Il terzo capitolo riguarda: “Contesti e didattica della canzone napoletana”, la Napoli del primo seicento, un popolo di mangiamaccheroni, con le figure del Lazzaro e di Pulcinella, stereotipi diffusi: masse senza lavoro, delinquenti, assenza di spirito civico, rapporto “dialettico” tra nobili e popolani. In questo contesto, le sue indicazioni riguardano un approccio da un lato problematico/valoriale e dall’altro “una didattica-ricerca geo-interdisciplinare”. Il passaggio presenta spunti, che saranno spesso ripresi, su autori/cantautori che offrono elementi problematici e critici nei loro versi: Mogol/Battisti, ma anche Luporini/Gaber, per approdare a Guccini, De Gregori, Dalla, De André, Daniele.

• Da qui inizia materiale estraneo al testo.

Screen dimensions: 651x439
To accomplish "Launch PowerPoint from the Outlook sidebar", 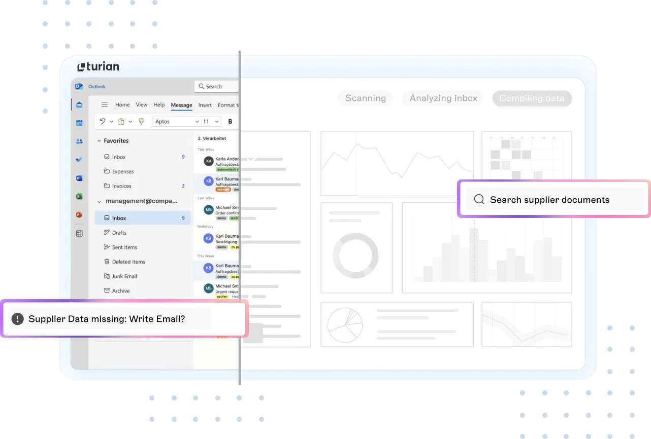I will tap(79, 215).
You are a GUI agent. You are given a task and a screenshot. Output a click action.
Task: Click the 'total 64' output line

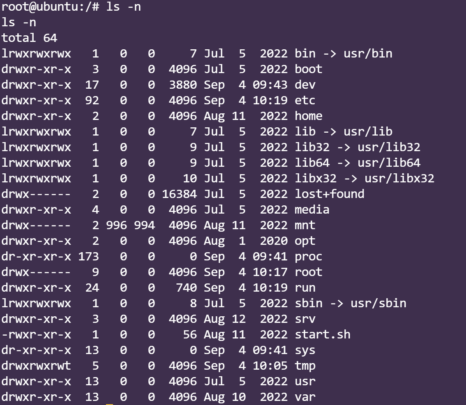pyautogui.click(x=29, y=38)
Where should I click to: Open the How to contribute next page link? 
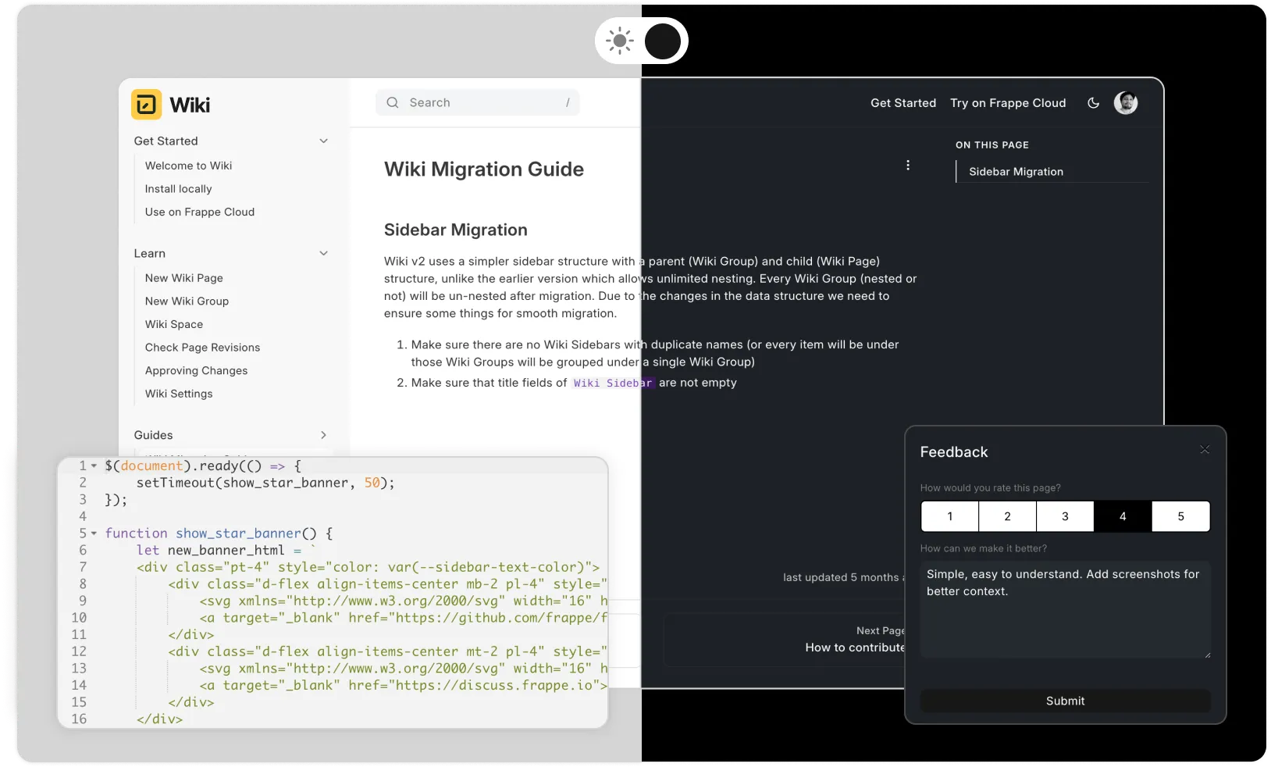(x=853, y=647)
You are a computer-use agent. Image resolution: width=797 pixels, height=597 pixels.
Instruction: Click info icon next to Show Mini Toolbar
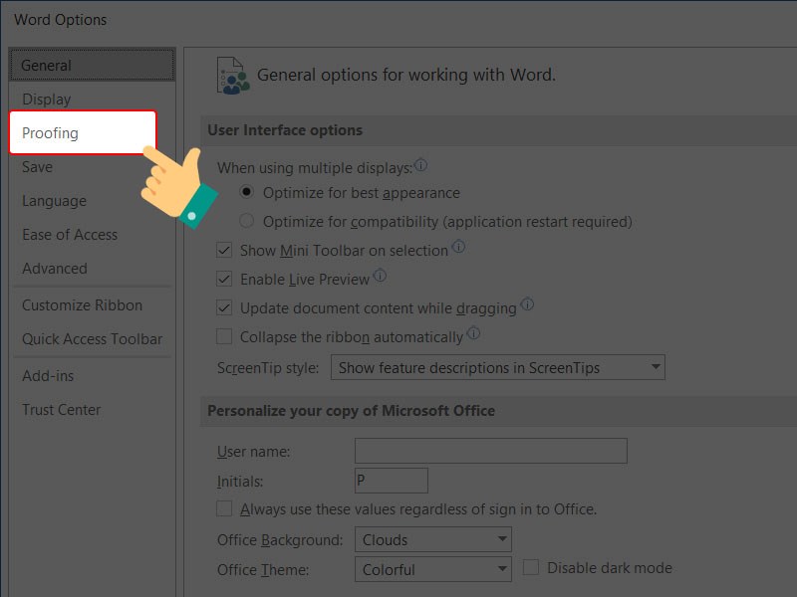tap(458, 248)
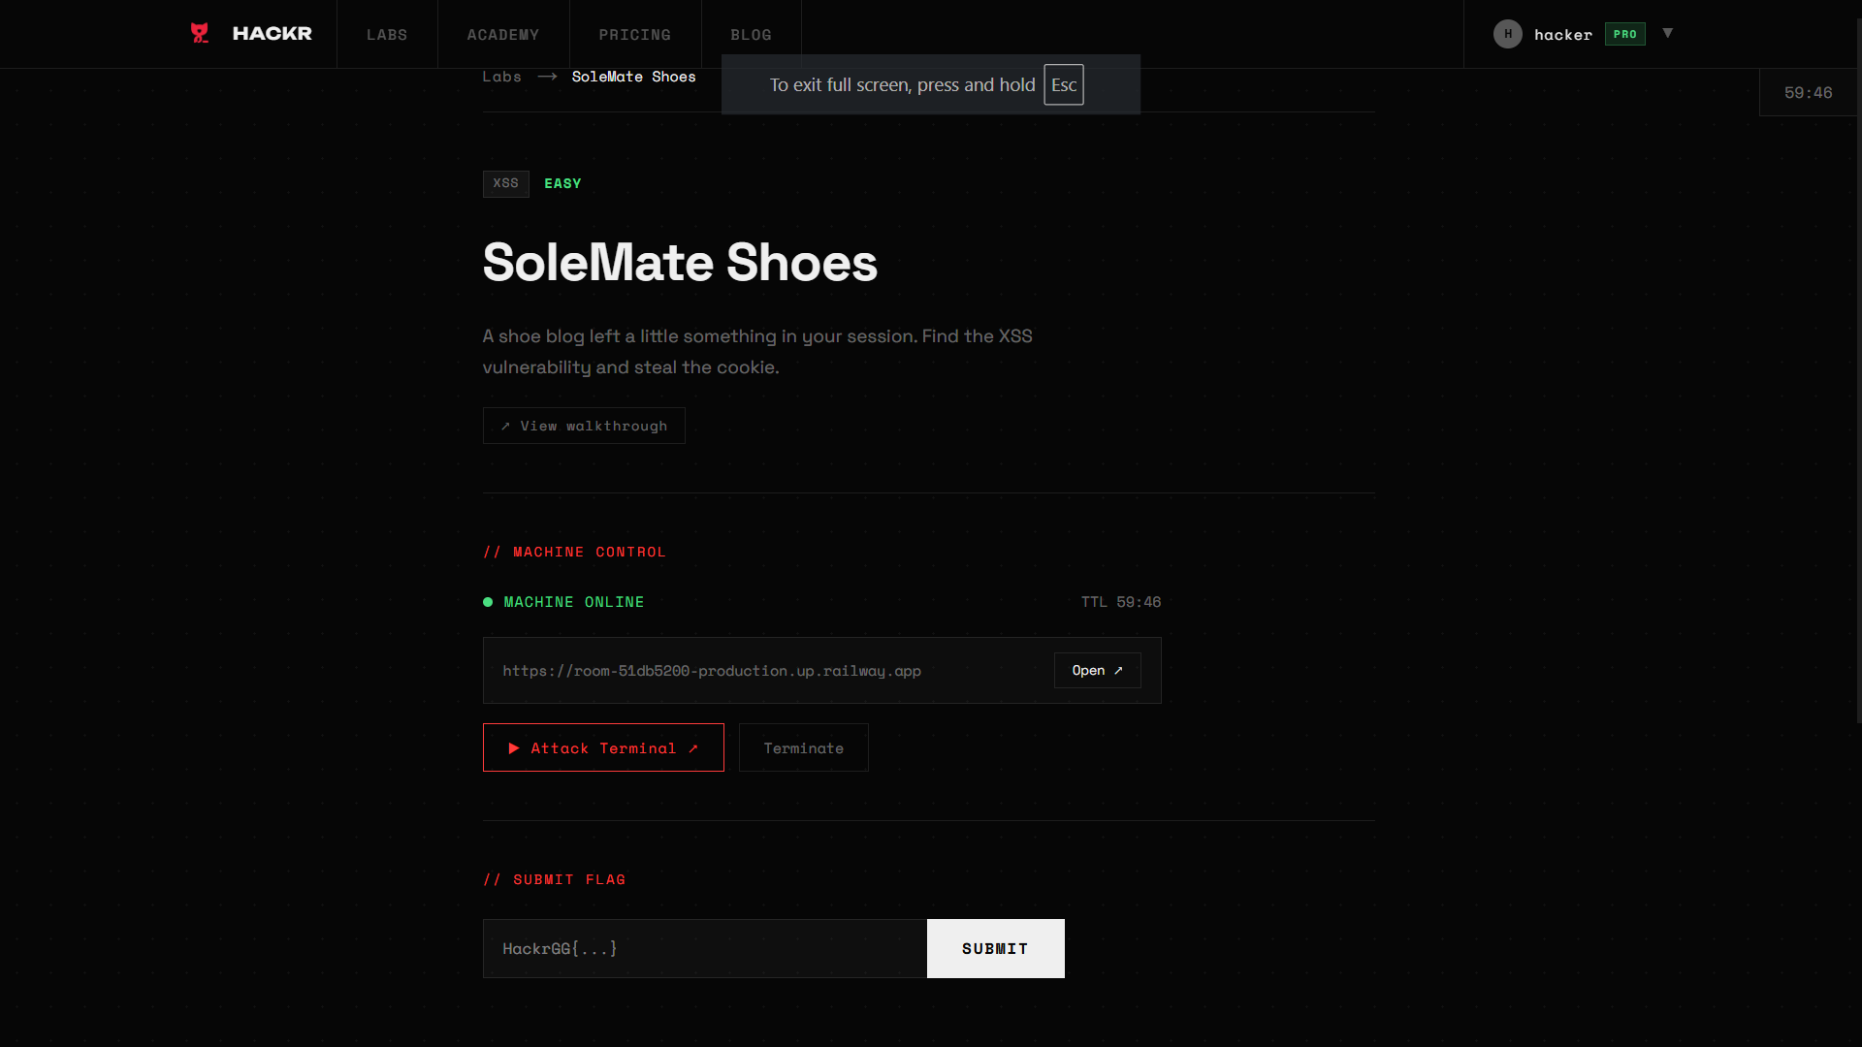Terminate the running machine
The image size is (1862, 1047).
pyautogui.click(x=803, y=747)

Questi esempi sono importanti per far passare “temi pesanti” in “forma leggera”, tra operai, emarginati, calciatori, terroristi, ma anche Pasolini e Moretti. Nell’analisi critico-testuale emergono “frequenze anaforiche del contesto situazionale” (De Gregori); oppure si avverte la realtà partenopea contraddittoria, in cui traspare la denuncia per l’abbandono della citta da parte delle classi dirigenti (Napule è, di Pino Daniele). Non manca un confronto tra Viva l’Italia, Napule è, perché no, Santa Lucia luntana di E. A. Mario.
Il capitolo quarto è intitolato: “Un genio sconfinato e la sua attività”, tutto centrato sulla figura di E. A. Mario, commentando la poesia e la musica di altissima qualità, originale e profonda, facendo operazione di riconoscimento per i meriti artistici dell’autore. Aversano propone le sue composizioni e molti spunti biografici per evidenziare l’idea di vita, natura e rapporti umani. La grandezza di questo poeta/autore/compositore sarebbe individuabile nell’aver compreso che occorre un approccio “glocale”, perché il locale non confligge mai con il globale: da qui una serie di opere analizzate e proposte ed una riflessione su un autore, molto amato, e proprio per questo l’autore deve rilevarne tutti i contorni e le specificità non senza criticare le lacune di ricerche che non hanno evidenziato l’importanza di questa figura.
Il libro di Vincenzo Aversano indaga dunque la “canzona napulitana” interrogando i testi, la musica e le melodie, studiando tutto ciò che è stato scritto su autori essenziali nel panorama di riferimento, a partire proprio da Salvatore Di Giacomo e E. A. Mario. Per fare ciò, con puntiglio, eleva la sua analisi dotta e bibliograficamente fondata, attraverso accostamenti e suggestioni frutto di curiosità scientifica, per poi divulgarla attraverso riferimenti personali, opere che ritiene degne di menzione, un linguaggio chiaro e ben argomentato. Dimostra un approccio inter/pluri disciplinare, perché la canzone nasce da un ibrido di musica e poesia, di sentimenti ed emozioni. Essa per aver successo necessità della commistione di una geografia della musica e di una geografia musicale, che l’autore propone come chiave di lettura presentando nuove ed interessanti ipotesi interpretative.